Your best bet is to render the page formalities and structure in a second or two (ethernet time, cell-data time will vary). And then, backfill the data as the data comes up.
Imagine if you reboot the starship Enterprise. There are dozens of displays. They don't all come up at the same time, they flit on, one at a time, depending on how long they take to do their thing. We consider that normal. Also, note that the Enterprise bridge does not spasmodically get larger as workstations insert themselves Harry Potter style between other workstations as they start up. The workstations are always there, just the screens (of fixed size) start filling with data. That's the design concept to go for.
Why?
Your user may not even want that data
It's easy to suffer tunnel vision, or "get-there-itis" as the aviators call it. You're presuming everyone who lands on the homepage wants the content you've done all the work on. Good chance not.
- Some want the "About us" page or "How this business/site works" page - they're not ready to convert, and a big computational load to present your wares is wasted.
- Others want directions to your site (think music theatre, they are late to this show, and don't care about ticket availablility for other shows.)
- Others have a question and want to find a way to contact you.
- Etc. etc. Those users are not unimportant.
It's rude to make them wait. It's also suicide to delay; because if the big DB crunch never finishes, that means your site is down. Same if the big DB crunch takes 7 seconds, but they abandon in 6.
You're supposed to reserve space
This new trend they call "skeleton UIs" where you reserve space for the loading content -- it is not a new thing. It's a very old thing, and a very mandatory thing.
The web was going quite strong in 1995 when most people had 33.6kbps modems. You see the img
tag with its height=
and width=
attributes? They're not for scaling. The Internet lived or died off of those. That's what made your site usable within a sufferable amount of time. That's what put a gray box with a little "image" icon where your content goes. People were used to this, and really appreciated it. Many set their browser to "don't auto-load images" and clicked to see the ones they wanted.
This didn't render (yet)? No matter. The page could render, and it won't jump.
Mind you in 1995, it was possible to fail to specify height=
and width=
parameters, and you would indeed get the sad version of scroll jumping that was possible on a 486 (that's a CPU chip) without a VPU. This only happened on the cheesiest amateur home-cooked web sites.
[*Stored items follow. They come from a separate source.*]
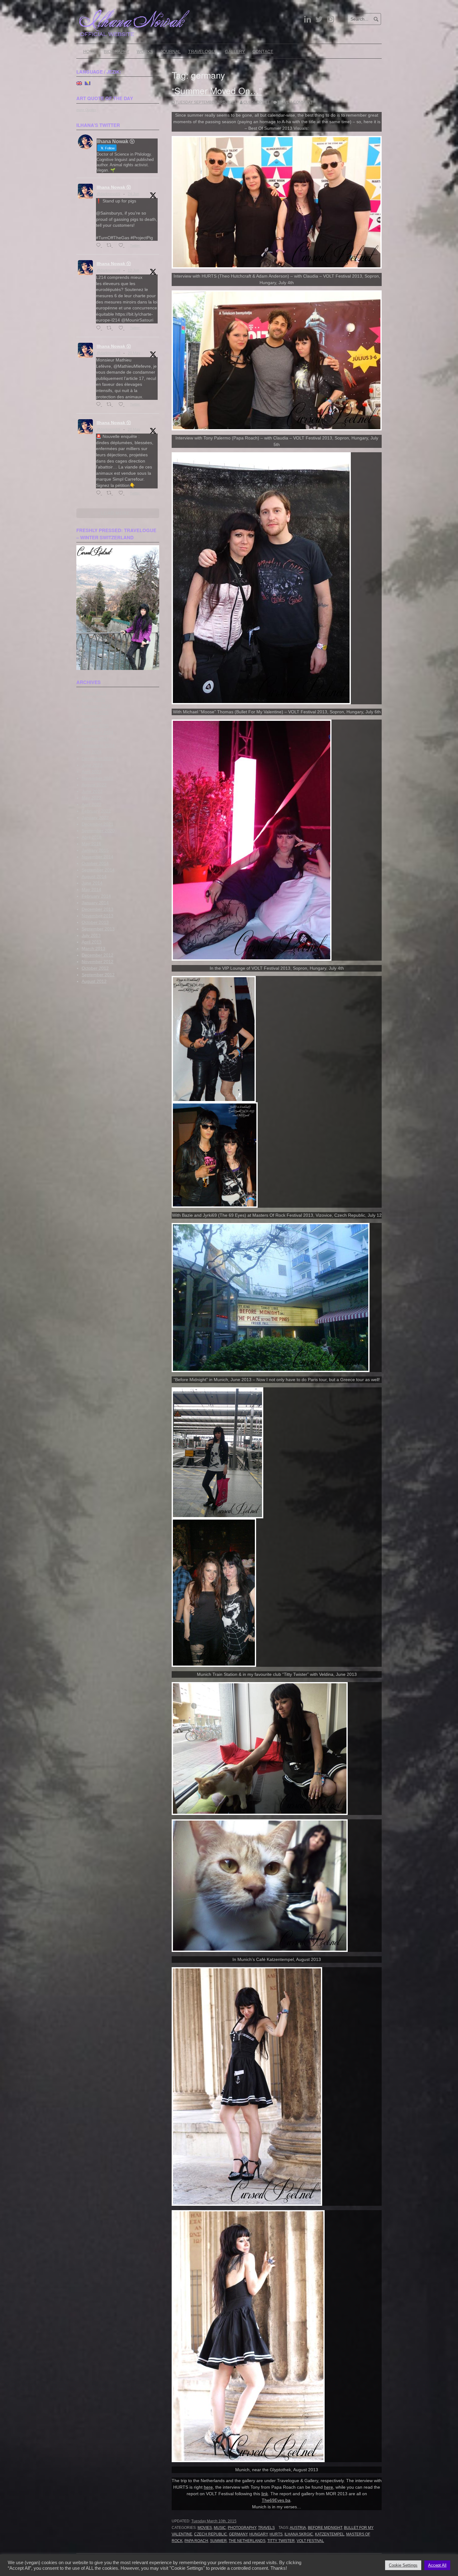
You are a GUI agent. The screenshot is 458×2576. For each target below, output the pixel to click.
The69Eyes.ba (276, 2500)
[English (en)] (79, 82)
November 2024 (97, 732)
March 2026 (93, 699)
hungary (258, 2534)
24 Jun (133, 194)
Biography (116, 51)
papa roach (196, 2541)
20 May (134, 353)
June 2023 (92, 765)
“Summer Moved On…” (217, 90)
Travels (266, 2527)
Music (220, 2527)
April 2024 (92, 752)
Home (89, 51)
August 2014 (94, 876)
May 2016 (91, 843)
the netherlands (247, 2541)
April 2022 (92, 804)
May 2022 (91, 797)
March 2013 (93, 948)
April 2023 (92, 771)
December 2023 (97, 758)
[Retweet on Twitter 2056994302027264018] (111, 493)
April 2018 (92, 837)
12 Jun (133, 270)
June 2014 (92, 882)
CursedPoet (256, 102)
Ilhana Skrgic (298, 2534)
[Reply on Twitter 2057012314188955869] (99, 405)
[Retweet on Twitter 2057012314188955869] (111, 405)
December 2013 (97, 909)
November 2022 (97, 778)
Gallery (235, 51)
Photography (242, 2527)
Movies (205, 2527)
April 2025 (92, 719)
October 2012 (95, 968)
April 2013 (92, 941)
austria (298, 2527)
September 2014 (98, 869)
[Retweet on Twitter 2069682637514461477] (111, 246)
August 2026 (94, 693)
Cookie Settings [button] (403, 2565)
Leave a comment (295, 102)
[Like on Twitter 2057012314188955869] (122, 405)
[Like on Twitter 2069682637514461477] (122, 246)
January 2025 (95, 725)
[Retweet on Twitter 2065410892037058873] (111, 328)
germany (238, 2534)
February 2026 (96, 706)
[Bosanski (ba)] (87, 82)
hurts (276, 2534)
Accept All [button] (437, 2565)
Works (145, 51)
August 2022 (94, 784)
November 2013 (97, 915)
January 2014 (95, 902)
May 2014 (91, 889)
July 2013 (91, 935)
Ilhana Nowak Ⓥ (114, 187)
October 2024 (95, 738)
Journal (170, 51)
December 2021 (97, 824)
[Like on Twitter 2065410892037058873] (122, 328)
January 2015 (95, 850)
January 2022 (95, 817)
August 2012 (94, 981)
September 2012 (98, 974)
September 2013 (98, 928)
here (208, 2487)
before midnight (325, 2527)
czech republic (210, 2534)
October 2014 (95, 863)
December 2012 (97, 955)
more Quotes (86, 110)
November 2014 (97, 856)
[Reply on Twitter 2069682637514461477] (99, 246)
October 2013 (95, 922)
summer (218, 2541)
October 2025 (95, 712)
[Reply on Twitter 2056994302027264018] (99, 493)
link (264, 2493)
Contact (262, 51)
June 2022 (92, 791)
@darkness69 (108, 194)
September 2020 (98, 830)
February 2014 (96, 896)
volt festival (310, 2541)
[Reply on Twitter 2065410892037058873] (99, 328)
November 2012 (97, 961)
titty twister (281, 2541)
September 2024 (98, 745)
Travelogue (202, 51)
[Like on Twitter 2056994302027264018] (122, 493)
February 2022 (96, 810)
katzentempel (329, 2534)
Anyone remember loading a friend's personal travelougue site and having to go get a coffee while his 100 images jerkily loaded?
So this concept of "Don't cause scroll jumping" is nothing new. Don't normalize failure to reserve space for loading content, it's always been a lazy and sloppy way to code.
And yes, that does present design challenges for dynamically loaded content. In fact, that's how that camel-of-indeterminate-size got its nose back in the tent. Lazy sites go "We can't know how large this tweet will be" (I'm gonna guess, less than 140 characters)... good design is working this out.
In the old days, we solved almost any problem like that with an iframe. So it's definitely possible.